What you have to do:
Exact repetition of every record is required.

** Opening Record set block **

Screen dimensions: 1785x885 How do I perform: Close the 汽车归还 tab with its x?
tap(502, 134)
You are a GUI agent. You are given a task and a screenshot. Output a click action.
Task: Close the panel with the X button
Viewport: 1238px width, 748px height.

** Closing Record set block **

Exercise output:
Screen dimensions: 1785x885 How do I perform: Close the 汽车归还 tab with its x?
tap(502, 134)
You are a GUI agent. You are given a task and a screenshot. Output a click action.
Task: Close the panel with the X button
Viewport: 1238px width, 748px height.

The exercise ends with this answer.